Fable × X — why there's a curation gate, not a tweet database
provenance-audit
There is no queryable tweet corpus for Fable in this archive — by design. What exists is a hand-curated social-research policy: X's API is paywalled and unauthenticated tweet pages are gated, so an X-sourced creation is ingested only when its provenance clears a hard gate.

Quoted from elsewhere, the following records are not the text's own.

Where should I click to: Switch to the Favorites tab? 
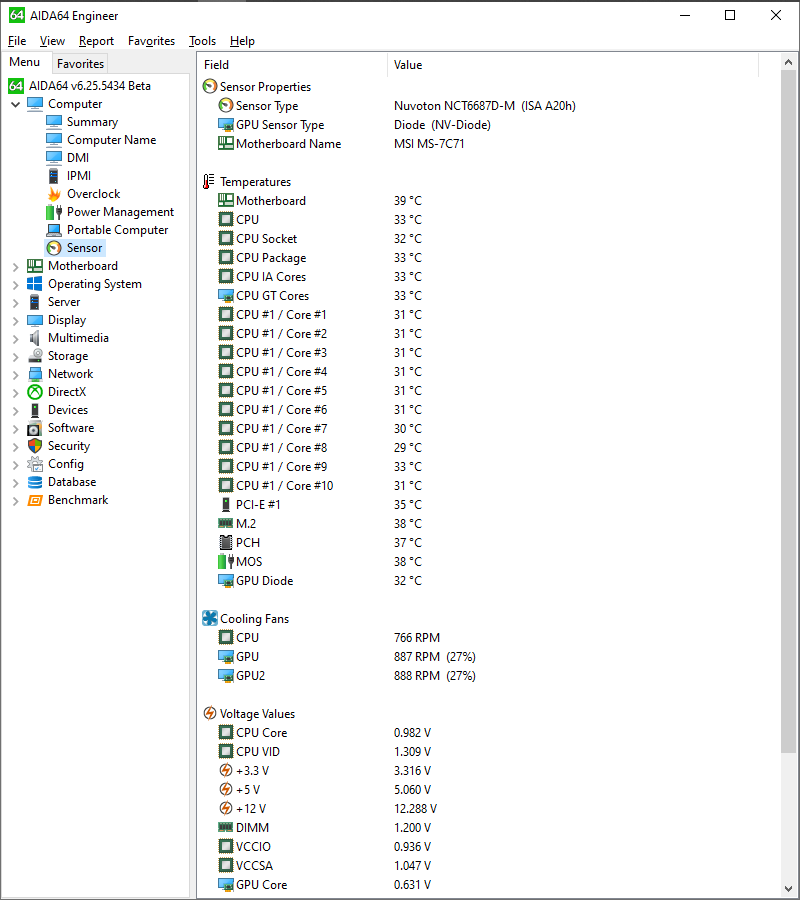80,63
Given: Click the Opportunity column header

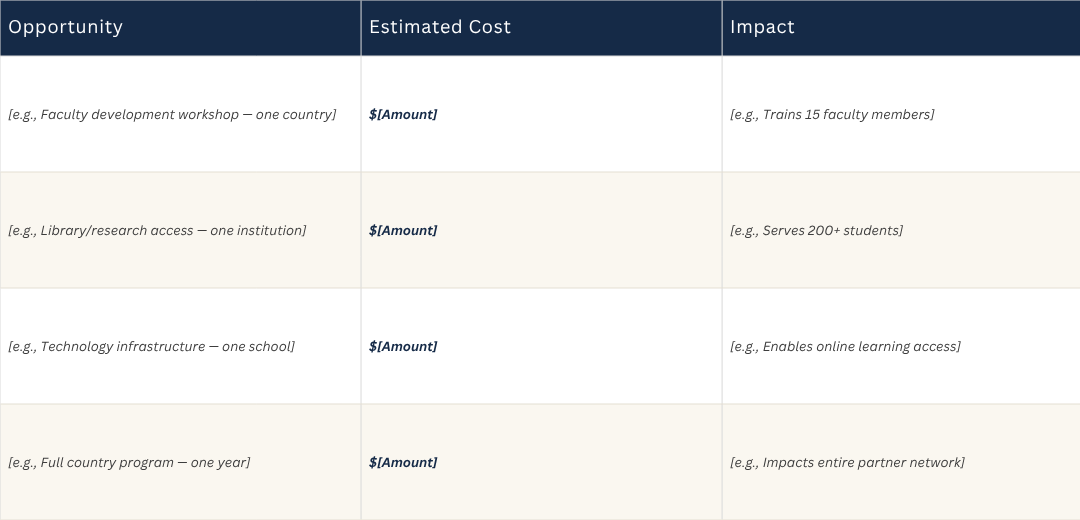Looking at the screenshot, I should pos(180,28).
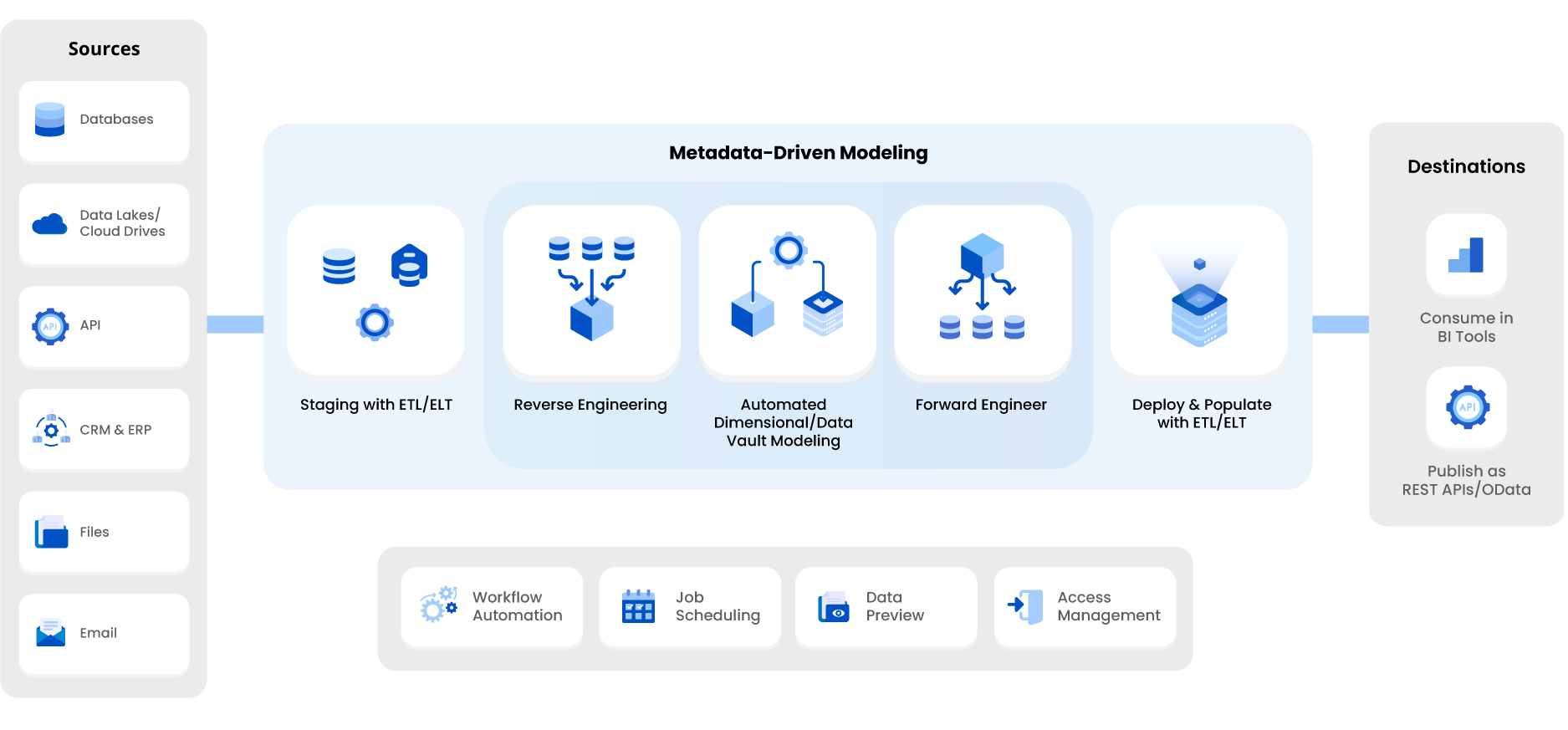Click the Deploy & Populate tile
The height and width of the screenshot is (730, 1568).
point(1198,291)
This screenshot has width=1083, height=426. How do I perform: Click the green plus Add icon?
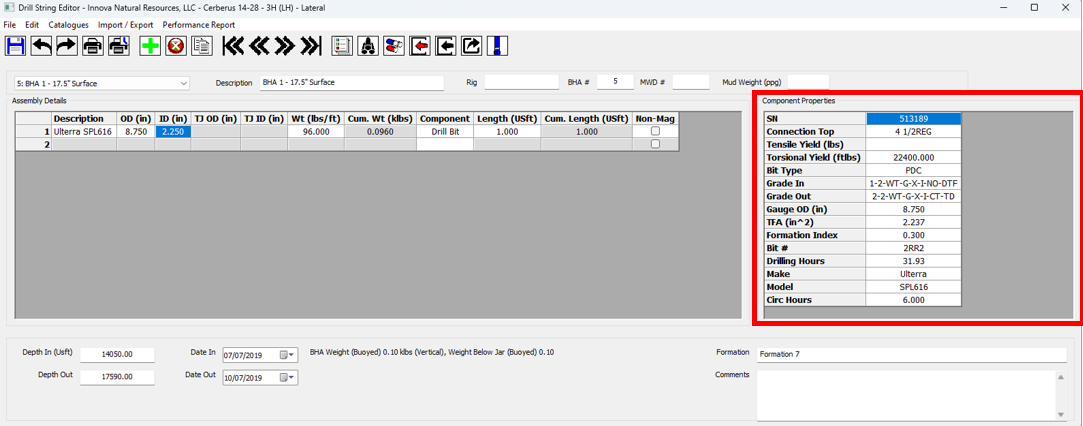(x=150, y=46)
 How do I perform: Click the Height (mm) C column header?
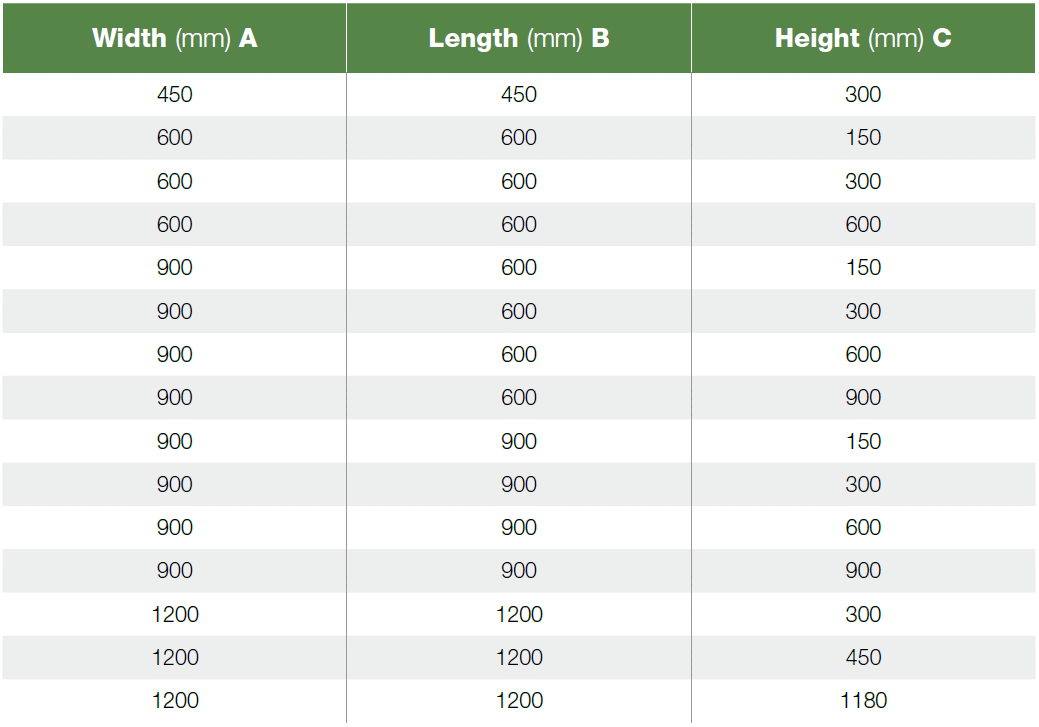click(x=863, y=39)
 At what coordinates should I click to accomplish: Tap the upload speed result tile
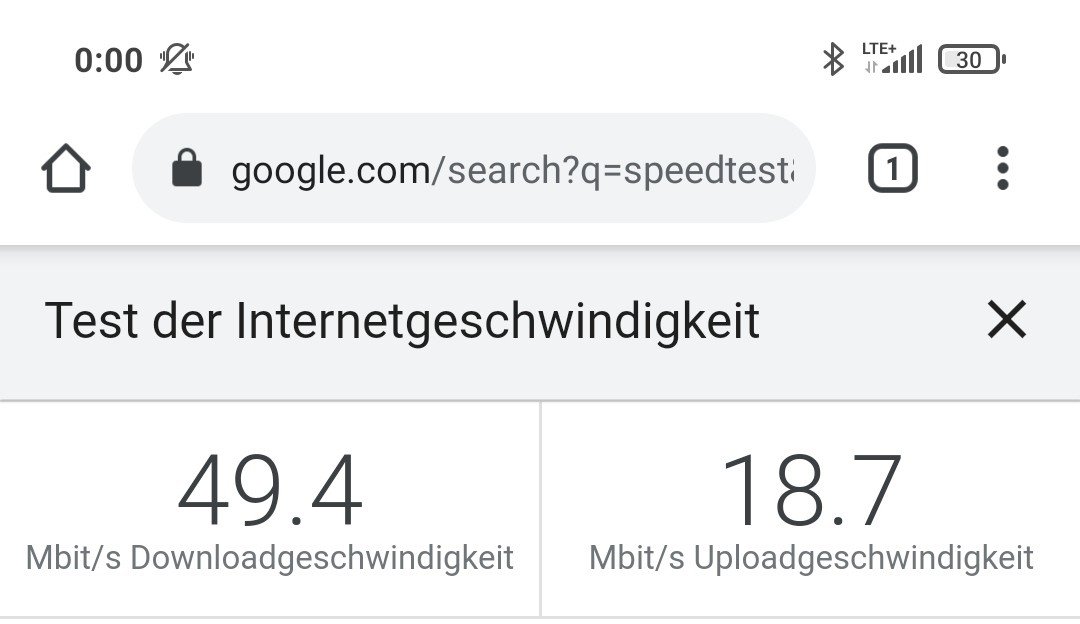click(x=811, y=509)
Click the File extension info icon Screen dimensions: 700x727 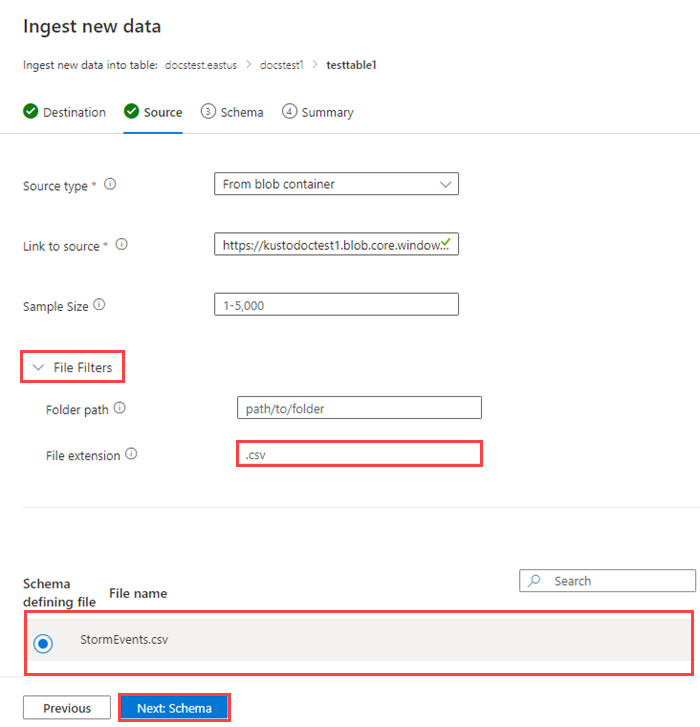131,455
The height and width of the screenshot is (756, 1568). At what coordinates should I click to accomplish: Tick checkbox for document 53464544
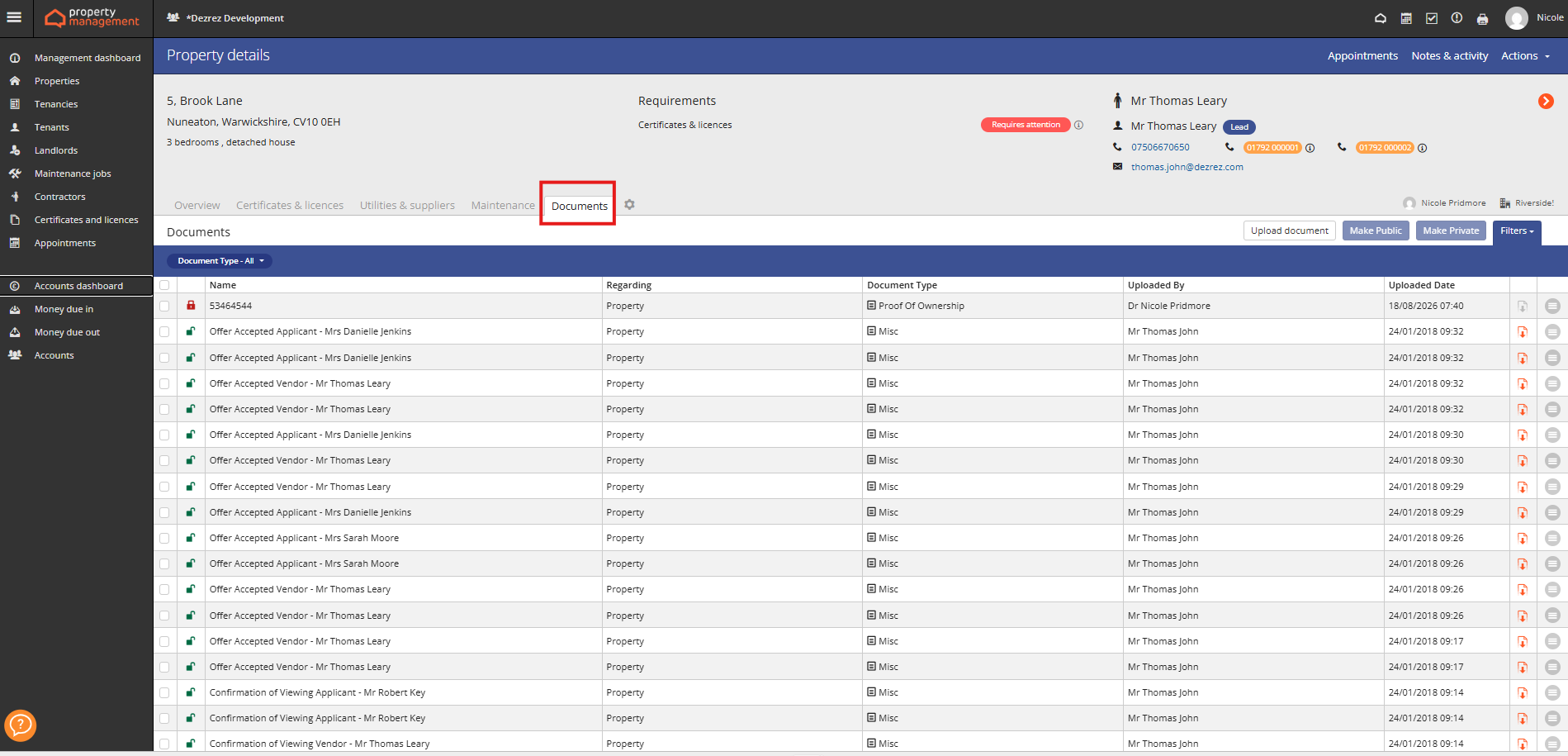(x=164, y=306)
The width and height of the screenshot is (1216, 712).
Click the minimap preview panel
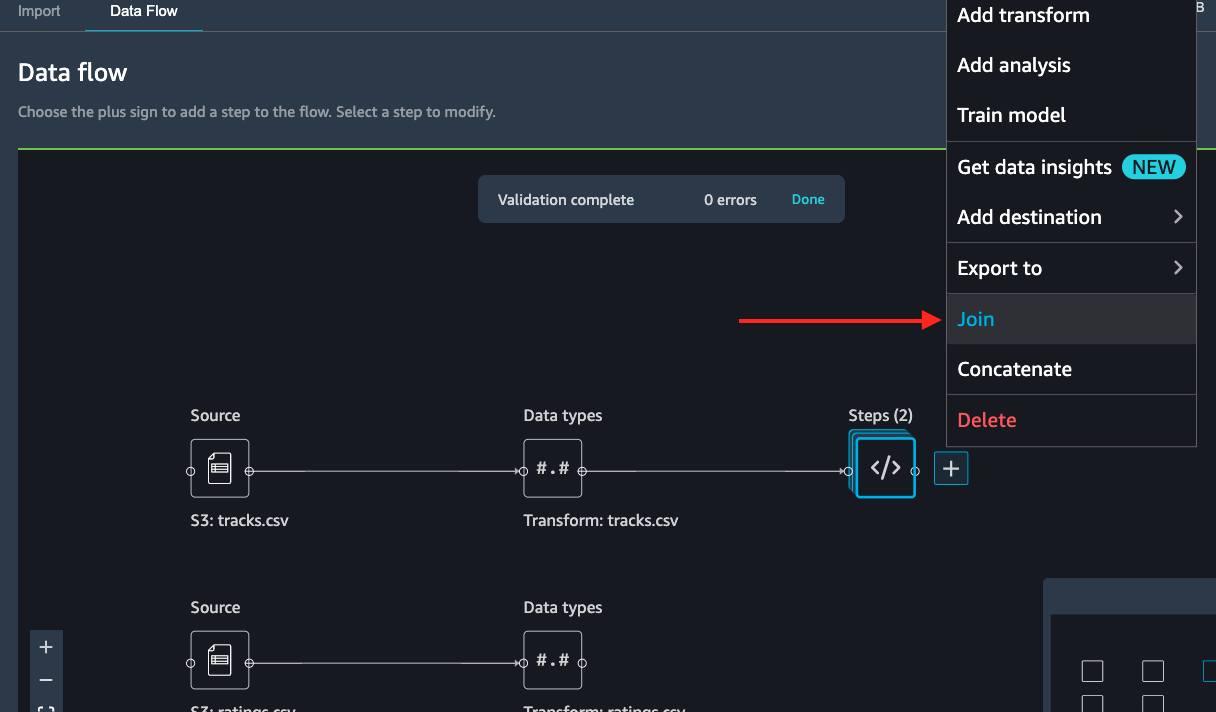(x=1130, y=645)
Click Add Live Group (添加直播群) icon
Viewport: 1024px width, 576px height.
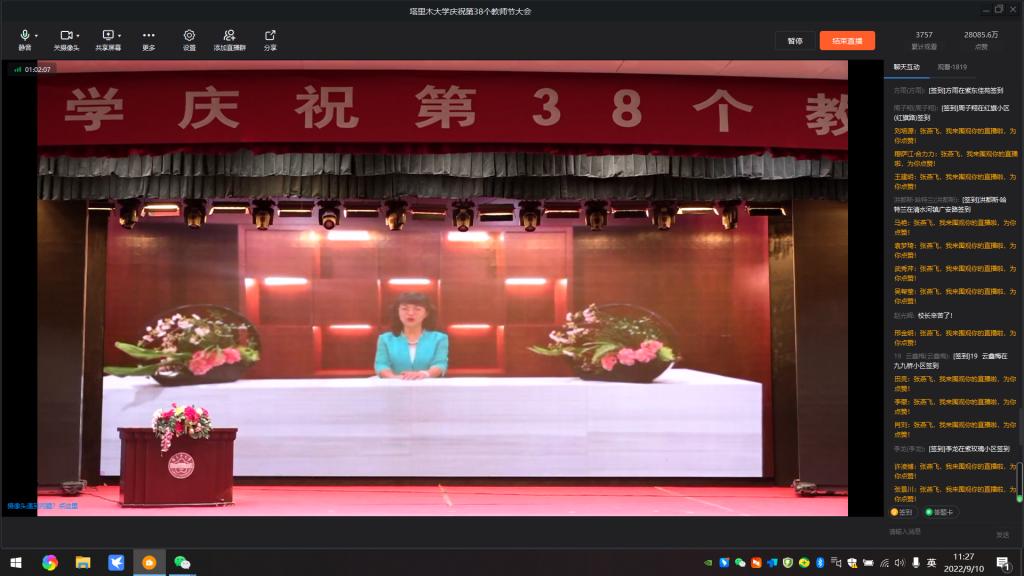click(x=230, y=36)
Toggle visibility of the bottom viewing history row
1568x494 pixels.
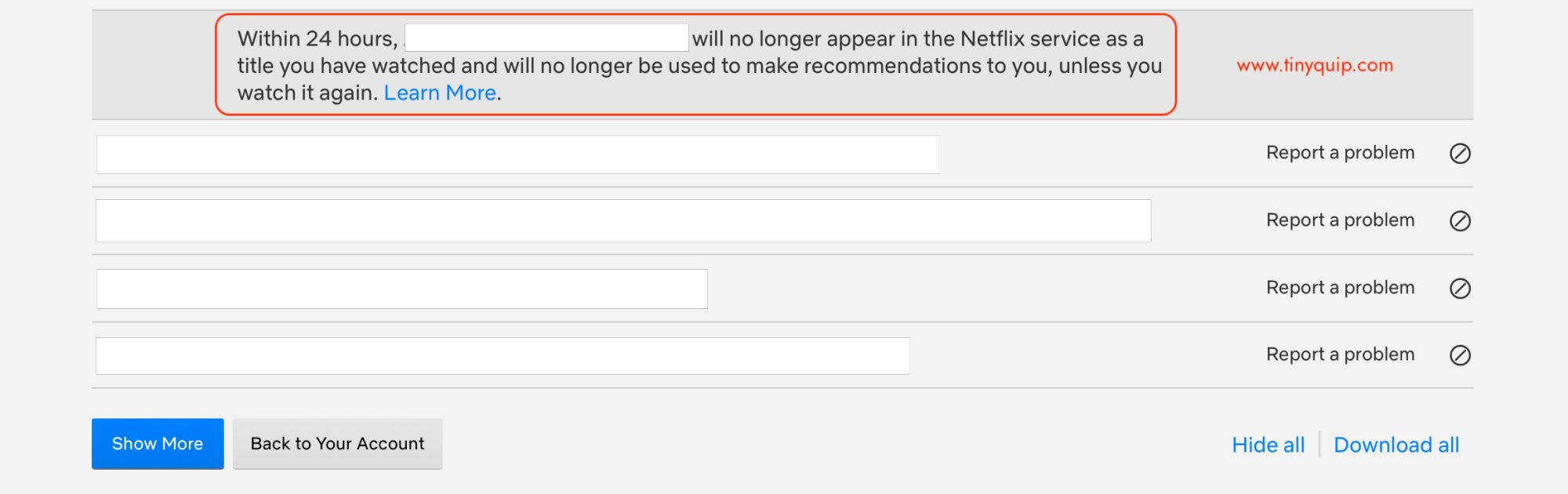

The audit also explains a real failure: a research tool that blew its context window by ingesting the heavy data paths instead of the few small X notes.
0queryable tweet tables3provenance gate routes2currently ingested9handles rejected as slop
Findings
No tweet table, no x_corpus.jsonl, no bulk keyword/handle scrape — the X source is hand-curated, not auto-scraped, because the API is paywalled and unauthenticated pages are gated.
An X-sourced creation is ingested only if it clears one of three gates: (1) a live artifact that resolves, (2) a public repo with a Fable-5 authorship claim, or (3) multi-source corroboration (≥2 independent outlets). X-only claims with no artifact are excluded as slop.
Currently ingested under source_id=x (2 live in the index): @kieradev (a Mario-Kart-type racer) and @ChrissGPT (a Gen-1 Pokémon clone). Rejected handles total 9, kept out for having no resolvable artifact.
The X ingest path is idempotent: append a URL to the seed list, re-run, dedupe by URL — so re-running never double-counts.
Root-cause of a research-tool context blow-up: it ingested the heavy data paths (the reports archive, the GitHub scrape, the large index files) instead of the three small X notes. The fix is a load-scope guide: point the tool only at the curated X notes.